YOUR TASK:
Start at the line that contains "For every named target in this 768×1730". Repeat it and each line after it, exactly, up to and including the final line of the data.

DATA EXCERPTS:
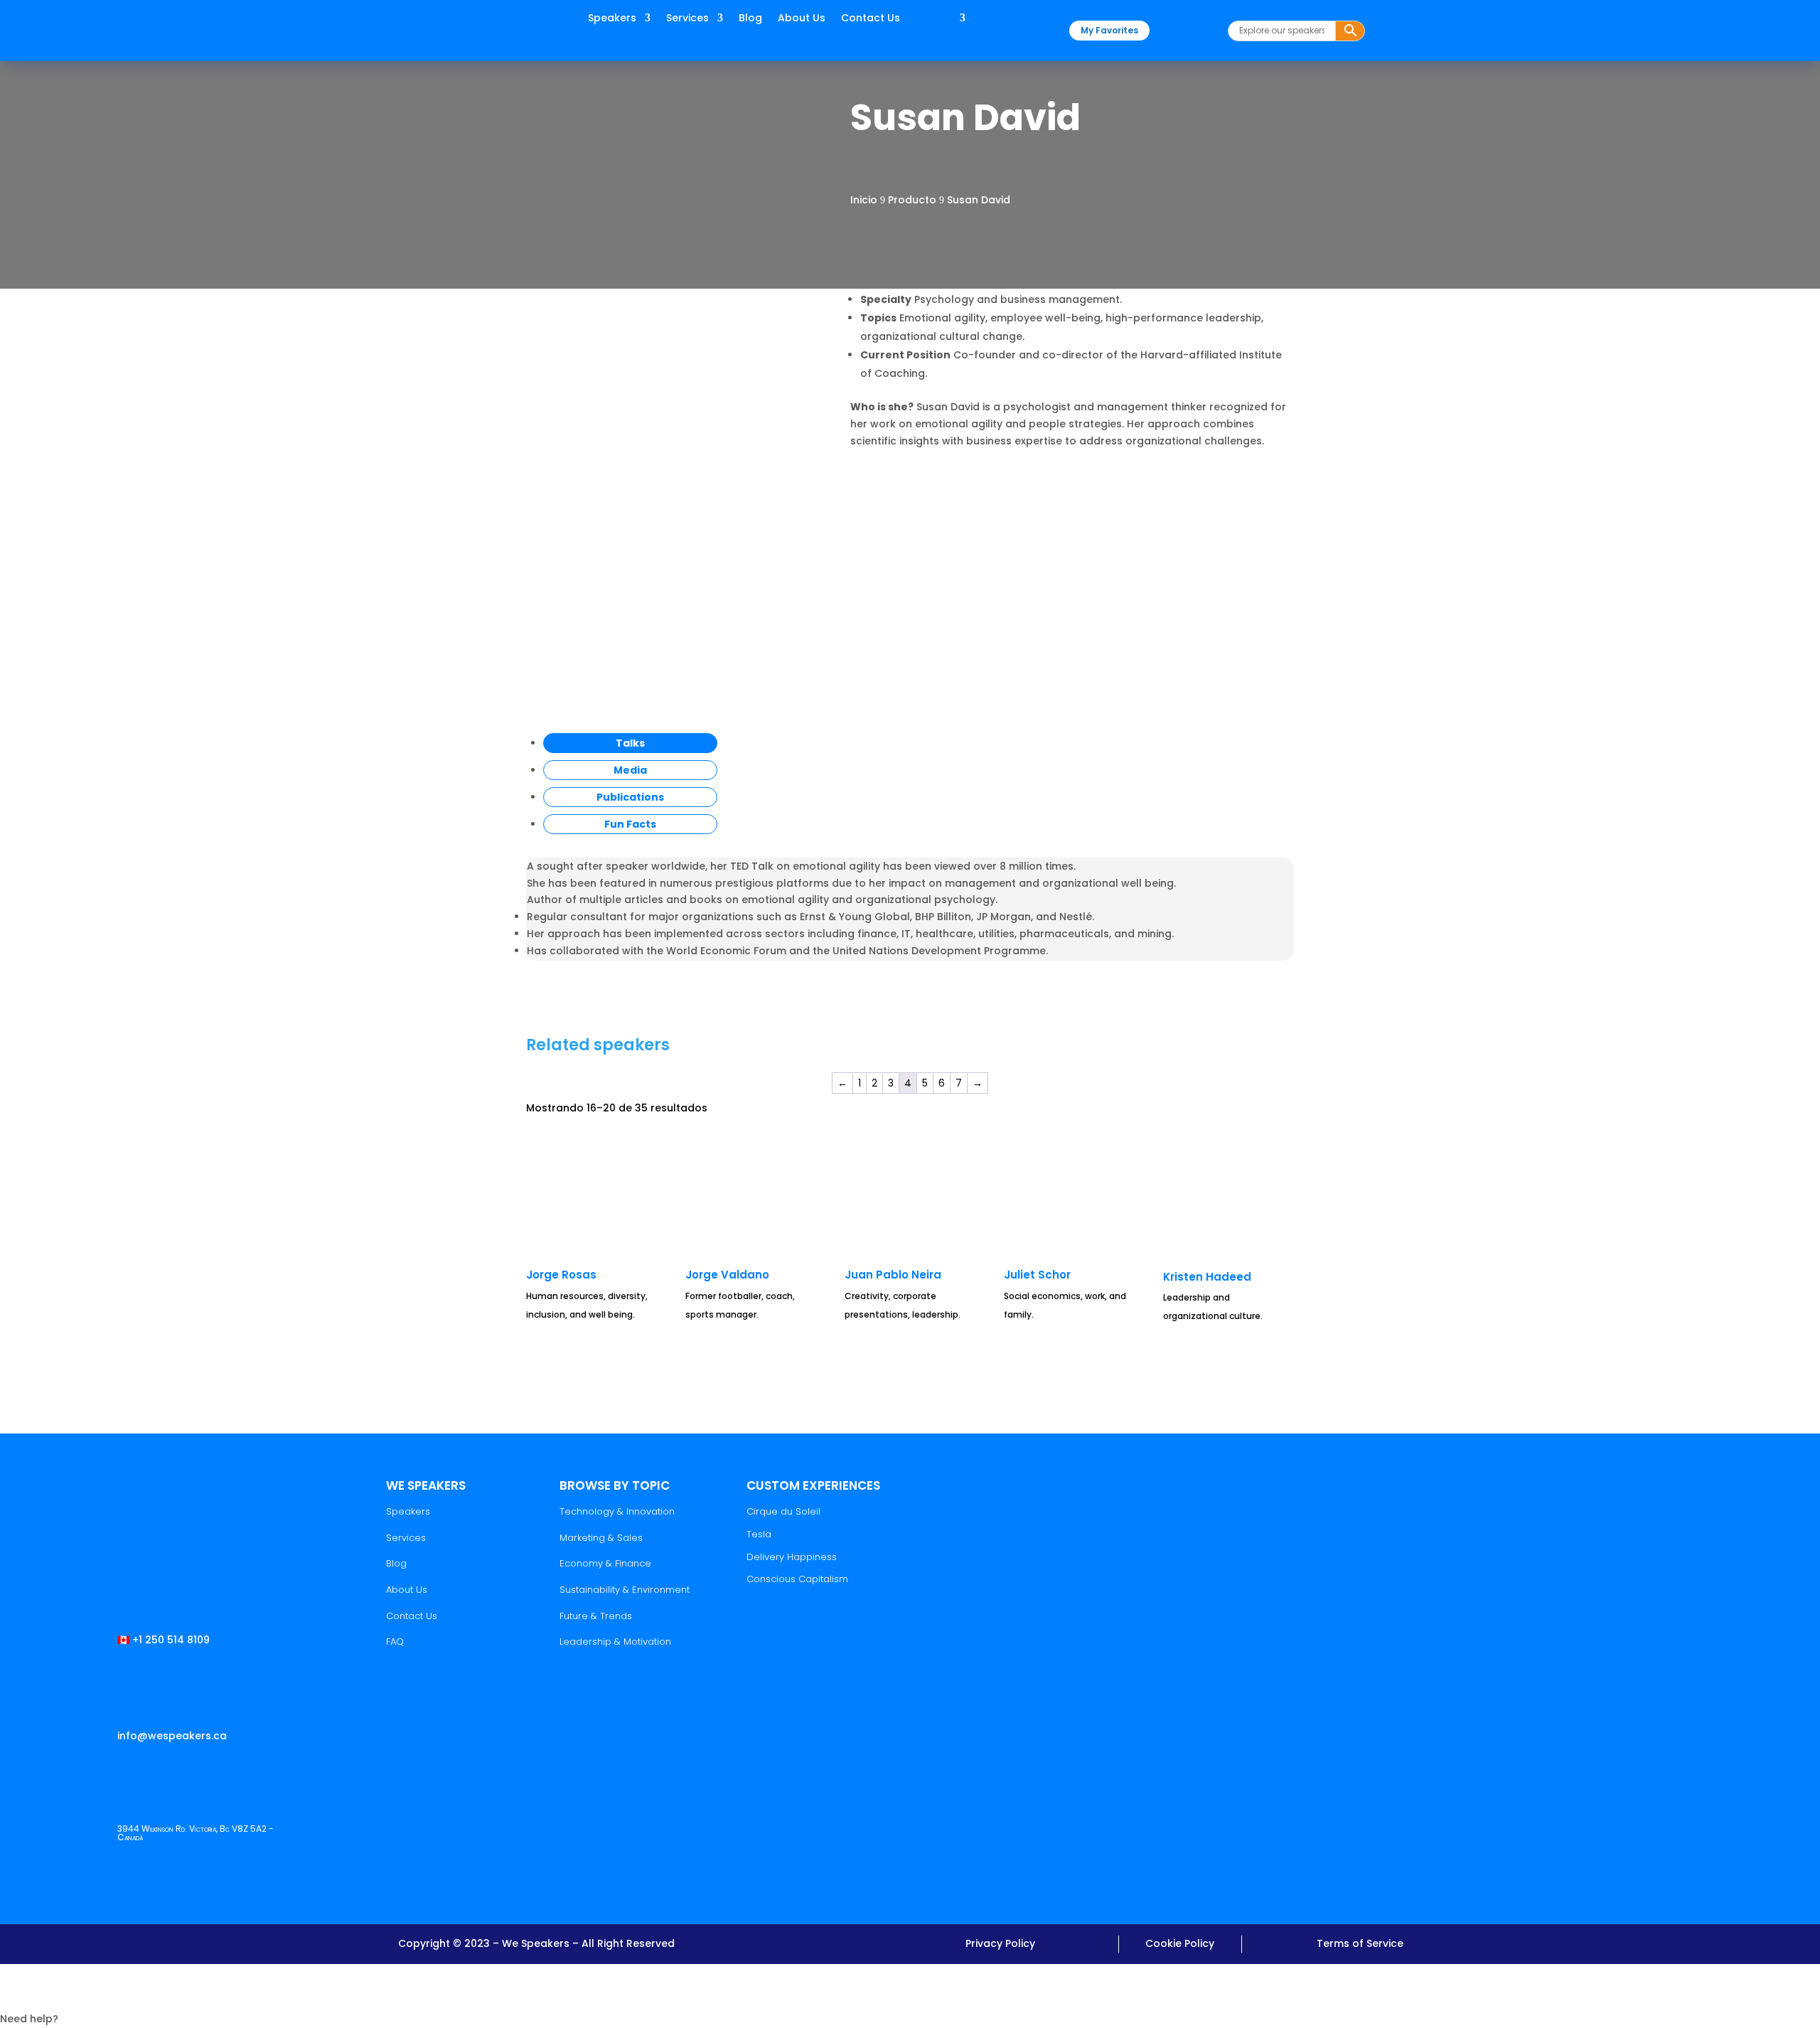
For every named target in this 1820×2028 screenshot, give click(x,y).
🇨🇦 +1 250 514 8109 (163, 1640)
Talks (630, 743)
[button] (910, 1996)
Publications (630, 797)
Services (687, 19)
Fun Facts (630, 824)
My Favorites (1109, 30)
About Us (801, 19)
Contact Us (870, 19)
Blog (750, 19)
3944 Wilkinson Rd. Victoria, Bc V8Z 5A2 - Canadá (195, 1832)
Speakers (612, 19)
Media (630, 770)
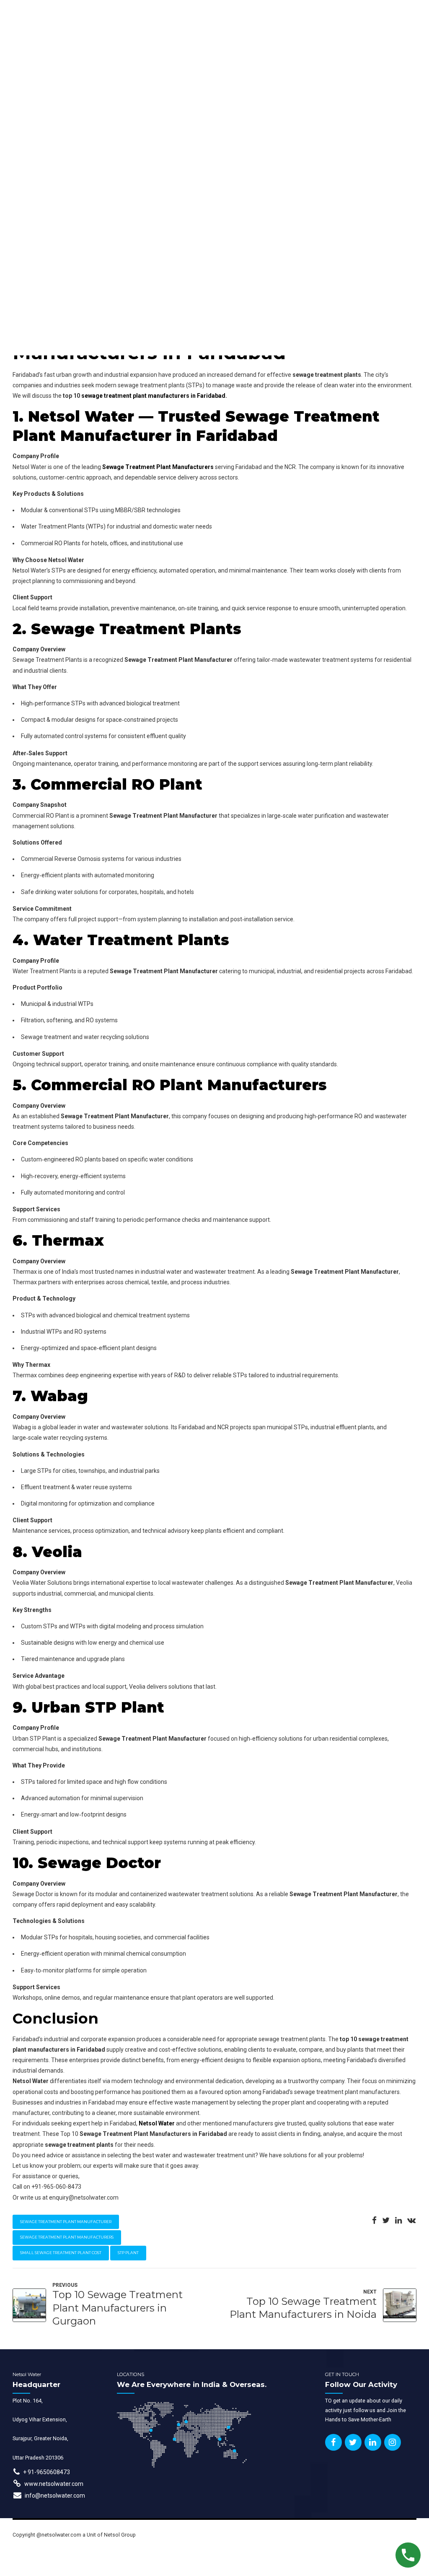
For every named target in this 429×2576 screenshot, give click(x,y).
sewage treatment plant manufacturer (65, 2221)
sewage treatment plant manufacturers (67, 2237)
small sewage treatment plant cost (60, 2252)
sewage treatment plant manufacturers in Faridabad (153, 395)
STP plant (128, 2252)
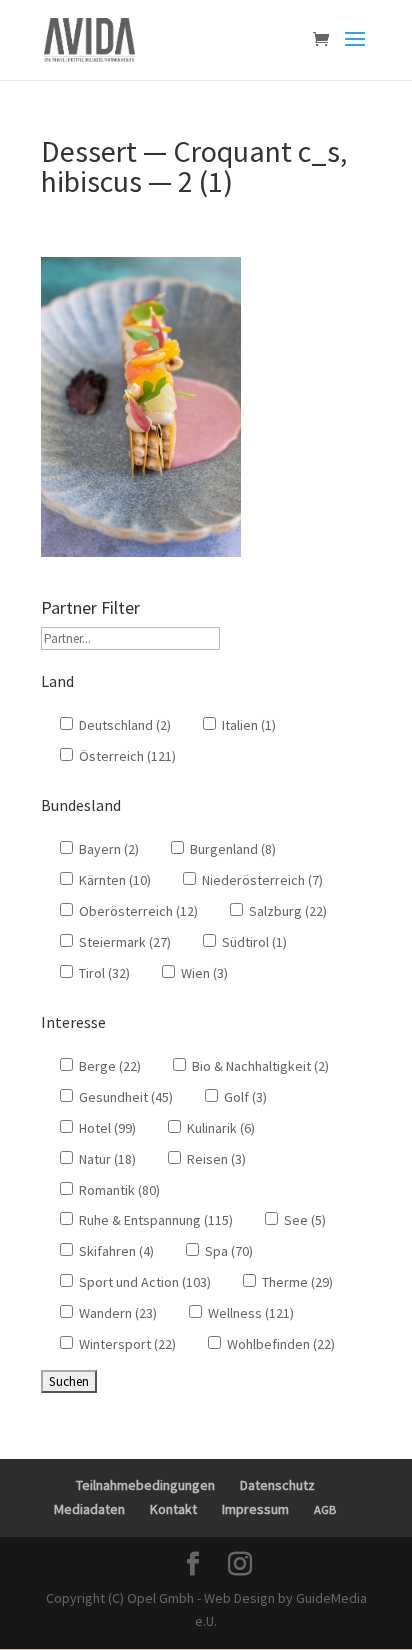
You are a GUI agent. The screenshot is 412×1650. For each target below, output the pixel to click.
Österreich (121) (126, 756)
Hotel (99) (106, 1128)
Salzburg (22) (286, 911)
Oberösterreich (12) (137, 911)
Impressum (255, 1509)
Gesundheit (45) (124, 1097)
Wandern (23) (116, 1313)
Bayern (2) (107, 849)
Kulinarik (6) (219, 1128)
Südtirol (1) (253, 942)
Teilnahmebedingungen (145, 1485)
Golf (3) (244, 1097)
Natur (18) (106, 1159)
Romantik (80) (118, 1190)
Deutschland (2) (123, 725)
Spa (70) (227, 1251)
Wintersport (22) (126, 1344)
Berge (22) (108, 1066)
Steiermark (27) (123, 942)
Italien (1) (247, 725)
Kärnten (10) (113, 880)
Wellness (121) (249, 1313)
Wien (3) (203, 973)
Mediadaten (89, 1509)
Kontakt (173, 1509)
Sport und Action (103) (143, 1282)
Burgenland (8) (231, 849)
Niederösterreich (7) (261, 880)
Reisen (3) (215, 1159)
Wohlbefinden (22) (279, 1344)
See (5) (303, 1220)
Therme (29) (296, 1282)
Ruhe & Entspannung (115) (154, 1220)
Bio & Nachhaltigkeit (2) (259, 1066)
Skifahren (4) (115, 1251)
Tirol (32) (103, 973)
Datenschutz (277, 1485)
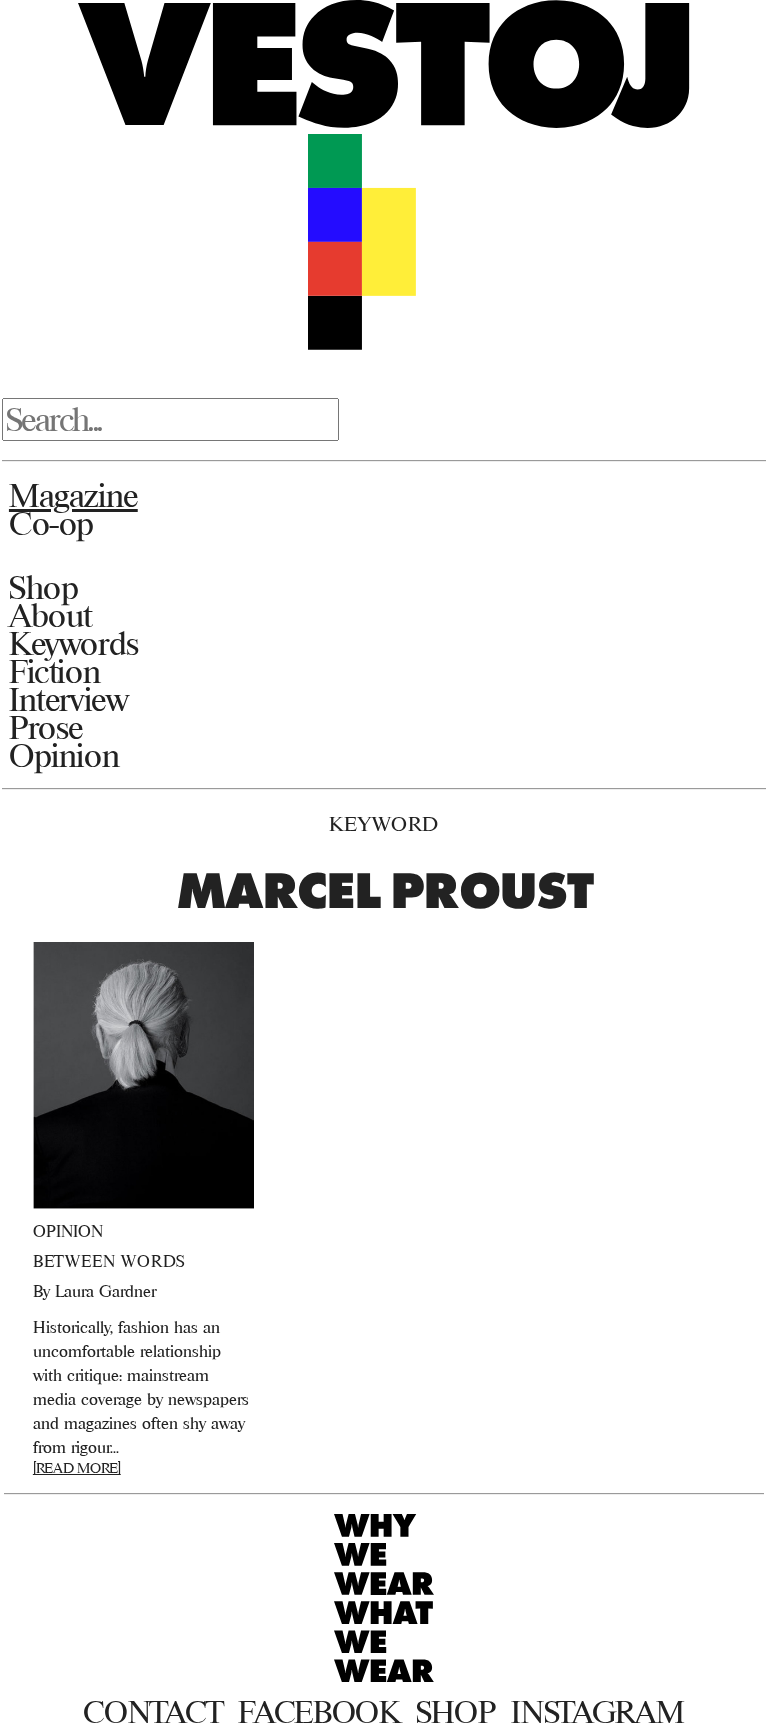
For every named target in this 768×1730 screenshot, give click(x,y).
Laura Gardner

EXPECTED ANSWER:
For every named target in this 768×1730 screenshot, give click(x,y).
Laura Gardner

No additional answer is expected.